6. Se bevi alcolici, limitane il consumo. Per prevenire il cancro è meglio non consumare alcol. L’assunzione di alcol è un fattore di rischio per molti tumori, tra cui: il cancro della cavità orale, della faringe, della laringe, dell’esofago, del fegato, del colon-retto e della mammella. Il rischio di insorgenza del cancro aumenta con la qualità di alcol consumata. Inoltre il rischio associato al consumo di alcol aumenta sensibilmente per i fumatori.

7. Evita le scottature solari. Proteggi in particolare i bambini. Usa protezioni e evita le lampade e i lettini abbronzanti. I raggi ultravioletti (UV) e in particolare i raggi solari sono la causa dei principali tipi di cancro della pelle (carcinoma basocellulare, epitelioma maligno spino cellulare, melanoma)

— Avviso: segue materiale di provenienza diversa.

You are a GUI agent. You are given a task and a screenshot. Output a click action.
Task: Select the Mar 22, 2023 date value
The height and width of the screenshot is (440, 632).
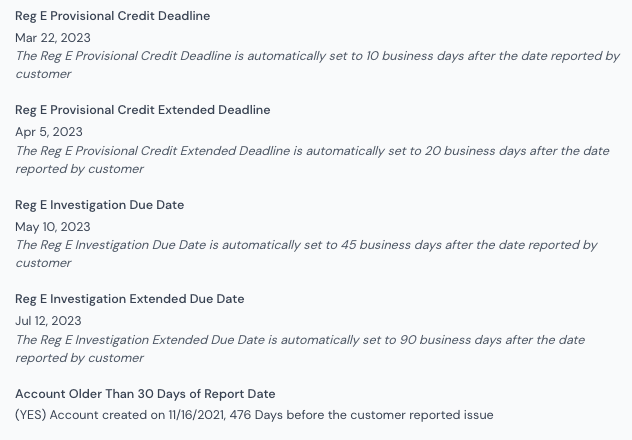[53, 38]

8. Segui le istruzioni di sicurezza sul posto di lavoro per limitare l’esposizione ad agenti cancerogeni. Sono oltre 40 le sostanze definite come cancerogeni professionali, ossia agenti, miscele e modalità di esposizione presenti in ambiente di lavoro che sono fattore di rischio per l’insorgenza di: cancro al polmone, della vescica, della laringe, della pelle, leucemia, cancro nasofaringeo e mesotelioma.

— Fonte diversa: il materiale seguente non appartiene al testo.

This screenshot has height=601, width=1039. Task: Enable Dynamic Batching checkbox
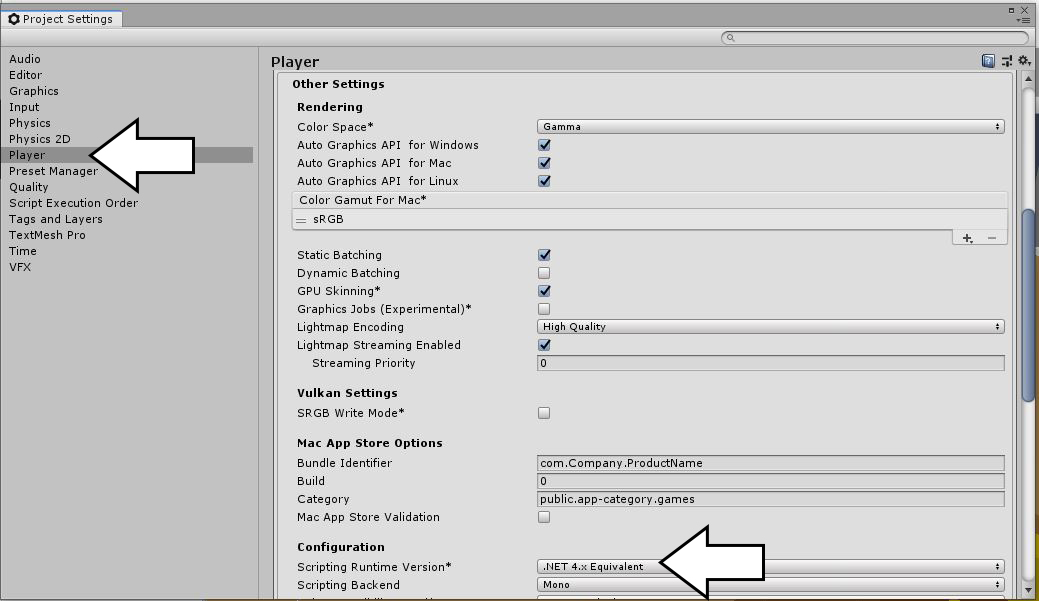click(x=544, y=273)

9. Valuta il livello di radiazioni naturali di radon a cui sei sottoposto a casa ed eventualmente adoperati per ridurre il livello. Il radon è un gas radioattivo, quindi, se inalato, può essere cancerogeno. Rappresenta la seconda causa di cancro al polmone, dopo il fumo di sigaretta con i quale ha un effetto moltiplicativo. Arieggiare l’ambiente riduce sensibilmente il livello del radon nelle abitazioni.

10. Per le donne
– l’allattamento al seno riduce il rischio di cancro della mammella. Se puoi, allatta il tuo bambino;
– le terapie ormonali sostitutive aumentano il rischio di alcuni tumori per cui, ove possibile, limitane l’uso;
– più a lungo una donna allatta più è protetta dall’insorgenza del cancro alla mammella, il rischio infatti si riduce del 4% ogni 12 mesi di allattamento.

11. Fai vaccinare i tuoi figli per:
– epatite B (neonati);
– papillomavirus (HPV) (ragazze).
Le epatiti B e C possono causare il cancro al fegato; il papillomavirus provoca il cancro alla cervice uterina.

12. Partecipa agli screening organizzati per:
– cancro del colon-retto (uomini e donne);
– cancro della mammella (donne);
– cancro della cervice uterina (donne).
Lo screening organizzato ha l’obiettivo di ridurre mortalità e incidenza della patologia oggetto di intervento; si può così moderare l’impatto della malattia sulla popolazione che si sottopone regolarmente ai controlli per la diagnosi precoce di neoplasia e lesioni precancerose.
I programmi di screening del cancro del colon-retto e della mammella prevedono la ripetizione dell’esame ogni due anni, quello del cancro della cervice uterina ogni tre.